DATASET RECORDS below:

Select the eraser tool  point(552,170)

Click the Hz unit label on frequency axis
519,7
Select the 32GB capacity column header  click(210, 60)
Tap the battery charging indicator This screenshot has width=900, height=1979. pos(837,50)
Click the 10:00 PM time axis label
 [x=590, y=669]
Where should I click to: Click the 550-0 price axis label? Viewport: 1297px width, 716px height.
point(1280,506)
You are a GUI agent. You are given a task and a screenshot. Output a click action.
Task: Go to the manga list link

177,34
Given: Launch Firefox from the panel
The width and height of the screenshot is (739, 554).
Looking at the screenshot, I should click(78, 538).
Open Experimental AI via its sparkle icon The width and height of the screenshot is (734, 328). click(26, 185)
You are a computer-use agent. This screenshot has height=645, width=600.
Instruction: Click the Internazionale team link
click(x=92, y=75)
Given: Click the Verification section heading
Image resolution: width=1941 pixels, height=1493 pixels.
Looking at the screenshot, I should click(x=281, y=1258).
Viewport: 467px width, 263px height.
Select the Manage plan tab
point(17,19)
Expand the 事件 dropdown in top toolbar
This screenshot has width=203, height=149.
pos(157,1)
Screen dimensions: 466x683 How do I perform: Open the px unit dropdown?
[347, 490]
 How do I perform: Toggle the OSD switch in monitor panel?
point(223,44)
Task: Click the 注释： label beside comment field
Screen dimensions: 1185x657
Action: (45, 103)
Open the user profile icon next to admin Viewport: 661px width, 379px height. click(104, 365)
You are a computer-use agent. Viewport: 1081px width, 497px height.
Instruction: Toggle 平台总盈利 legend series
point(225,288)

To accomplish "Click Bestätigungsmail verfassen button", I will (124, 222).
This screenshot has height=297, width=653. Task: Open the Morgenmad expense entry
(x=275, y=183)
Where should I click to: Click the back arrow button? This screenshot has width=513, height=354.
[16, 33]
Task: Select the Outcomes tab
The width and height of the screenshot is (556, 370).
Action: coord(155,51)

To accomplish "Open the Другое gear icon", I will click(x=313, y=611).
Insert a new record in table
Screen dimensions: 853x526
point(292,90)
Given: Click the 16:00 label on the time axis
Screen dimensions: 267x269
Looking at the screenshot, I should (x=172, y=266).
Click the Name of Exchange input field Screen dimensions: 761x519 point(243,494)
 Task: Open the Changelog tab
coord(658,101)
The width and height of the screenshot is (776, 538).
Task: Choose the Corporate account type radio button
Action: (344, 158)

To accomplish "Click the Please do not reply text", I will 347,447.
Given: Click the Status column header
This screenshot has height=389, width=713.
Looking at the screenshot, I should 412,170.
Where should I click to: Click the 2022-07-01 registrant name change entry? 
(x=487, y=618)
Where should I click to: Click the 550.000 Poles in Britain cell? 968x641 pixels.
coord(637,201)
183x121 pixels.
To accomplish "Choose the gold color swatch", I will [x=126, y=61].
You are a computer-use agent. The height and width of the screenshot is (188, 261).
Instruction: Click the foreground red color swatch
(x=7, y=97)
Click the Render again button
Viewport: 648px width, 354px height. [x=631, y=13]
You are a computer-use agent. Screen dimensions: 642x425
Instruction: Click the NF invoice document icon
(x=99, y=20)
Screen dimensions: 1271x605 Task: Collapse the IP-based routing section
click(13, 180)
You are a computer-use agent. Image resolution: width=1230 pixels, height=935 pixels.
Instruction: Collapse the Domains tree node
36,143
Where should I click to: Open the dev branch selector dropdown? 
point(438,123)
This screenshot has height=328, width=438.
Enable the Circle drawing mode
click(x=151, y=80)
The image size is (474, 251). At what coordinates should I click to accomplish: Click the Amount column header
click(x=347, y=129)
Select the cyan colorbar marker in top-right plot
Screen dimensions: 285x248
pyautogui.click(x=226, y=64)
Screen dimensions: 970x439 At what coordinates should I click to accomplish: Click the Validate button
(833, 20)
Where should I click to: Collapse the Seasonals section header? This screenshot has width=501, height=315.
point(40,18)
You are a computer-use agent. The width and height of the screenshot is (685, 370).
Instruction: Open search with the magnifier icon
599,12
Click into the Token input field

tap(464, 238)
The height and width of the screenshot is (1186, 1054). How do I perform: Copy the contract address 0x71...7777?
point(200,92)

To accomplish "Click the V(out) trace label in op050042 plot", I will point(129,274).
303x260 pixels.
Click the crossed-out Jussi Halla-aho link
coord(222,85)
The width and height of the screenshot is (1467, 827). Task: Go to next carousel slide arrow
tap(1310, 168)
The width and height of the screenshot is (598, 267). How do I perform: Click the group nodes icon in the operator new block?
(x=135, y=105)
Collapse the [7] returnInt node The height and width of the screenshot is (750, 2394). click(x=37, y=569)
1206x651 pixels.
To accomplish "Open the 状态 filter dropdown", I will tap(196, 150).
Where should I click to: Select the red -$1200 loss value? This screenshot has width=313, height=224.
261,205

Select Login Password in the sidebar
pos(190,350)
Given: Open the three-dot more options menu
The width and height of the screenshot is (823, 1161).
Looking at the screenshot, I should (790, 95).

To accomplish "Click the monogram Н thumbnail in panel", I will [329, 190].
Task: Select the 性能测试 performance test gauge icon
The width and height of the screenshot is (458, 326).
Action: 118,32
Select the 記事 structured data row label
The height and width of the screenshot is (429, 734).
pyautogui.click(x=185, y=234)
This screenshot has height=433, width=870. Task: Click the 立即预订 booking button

End of DATASET RECORDS.

Scan the data above for the string "computer". Copy every line in which it appears.

## WRITTEN SOLUTION:
You are a computer-use agent. This screenshot has height=645, width=600.
You are a computer-use agent. Viewport: 1081px width, 497px height.
You are a computer-use agent. The height and width of the screenshot is (188, 261).
You are a computer-use agent. Screen dimensions: 642x425
You are a computer-use agent. Image resolution: width=1230 pixels, height=935 pixels.
You are a computer-use agent. The width and height of the screenshot is (685, 370).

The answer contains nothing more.